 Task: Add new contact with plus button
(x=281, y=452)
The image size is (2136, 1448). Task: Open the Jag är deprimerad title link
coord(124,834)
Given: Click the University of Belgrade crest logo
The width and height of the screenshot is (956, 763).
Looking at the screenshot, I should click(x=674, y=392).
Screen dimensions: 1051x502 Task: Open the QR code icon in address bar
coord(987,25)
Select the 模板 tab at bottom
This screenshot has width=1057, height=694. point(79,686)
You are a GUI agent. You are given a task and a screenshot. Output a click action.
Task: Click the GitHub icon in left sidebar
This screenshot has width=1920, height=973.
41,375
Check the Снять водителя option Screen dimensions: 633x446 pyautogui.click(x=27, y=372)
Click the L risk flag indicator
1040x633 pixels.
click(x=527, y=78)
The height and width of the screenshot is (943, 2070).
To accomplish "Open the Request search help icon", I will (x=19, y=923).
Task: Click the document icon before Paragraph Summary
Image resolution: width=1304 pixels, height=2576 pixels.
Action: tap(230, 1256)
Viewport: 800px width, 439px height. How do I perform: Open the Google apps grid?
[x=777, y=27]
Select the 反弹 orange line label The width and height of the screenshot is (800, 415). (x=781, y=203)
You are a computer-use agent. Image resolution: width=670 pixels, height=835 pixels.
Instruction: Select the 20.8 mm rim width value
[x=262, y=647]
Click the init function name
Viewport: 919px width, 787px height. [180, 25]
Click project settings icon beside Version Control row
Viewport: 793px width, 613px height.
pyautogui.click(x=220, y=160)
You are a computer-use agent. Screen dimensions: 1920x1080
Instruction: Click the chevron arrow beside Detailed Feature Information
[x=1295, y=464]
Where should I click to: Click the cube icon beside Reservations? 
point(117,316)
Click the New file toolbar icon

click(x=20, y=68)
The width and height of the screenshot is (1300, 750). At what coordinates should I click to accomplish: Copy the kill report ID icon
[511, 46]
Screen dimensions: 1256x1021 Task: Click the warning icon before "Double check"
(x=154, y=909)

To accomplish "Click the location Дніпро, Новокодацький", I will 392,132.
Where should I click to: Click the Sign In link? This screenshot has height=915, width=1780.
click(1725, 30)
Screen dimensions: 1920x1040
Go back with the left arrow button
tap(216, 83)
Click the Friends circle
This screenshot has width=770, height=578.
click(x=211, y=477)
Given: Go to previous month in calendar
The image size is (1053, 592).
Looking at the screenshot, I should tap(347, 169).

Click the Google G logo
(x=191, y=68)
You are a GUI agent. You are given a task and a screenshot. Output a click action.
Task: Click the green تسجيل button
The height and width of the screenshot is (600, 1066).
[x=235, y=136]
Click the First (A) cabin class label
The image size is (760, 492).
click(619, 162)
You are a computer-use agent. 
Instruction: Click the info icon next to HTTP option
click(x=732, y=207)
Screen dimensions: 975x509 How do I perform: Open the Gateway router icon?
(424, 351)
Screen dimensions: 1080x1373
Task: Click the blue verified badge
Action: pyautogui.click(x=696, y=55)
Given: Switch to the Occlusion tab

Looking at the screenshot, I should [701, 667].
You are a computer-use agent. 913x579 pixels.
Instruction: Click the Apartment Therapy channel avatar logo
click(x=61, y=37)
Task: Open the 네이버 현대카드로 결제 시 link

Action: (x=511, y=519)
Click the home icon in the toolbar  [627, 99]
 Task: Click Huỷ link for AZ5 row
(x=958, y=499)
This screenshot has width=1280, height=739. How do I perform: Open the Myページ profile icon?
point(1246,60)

----

→ ABOUT THIS TASK:
Whenever a line in the records above contains the string "agent", copy that line.

→ WRITTEN SOLUTION:
You are a GUI agent. You are given a task and a screenshot. Output a click action.
You are a computer-use agent. Image resolution: width=670 pixels, height=835 pixels.
You are a computer-use agent. Screen dimensions: 1920x1080
You are a GUI agent. You are given a task and a screenshot. Output a click action.
You are a computer-use agent. 
You are a computer-use agent. 913x579 pixels.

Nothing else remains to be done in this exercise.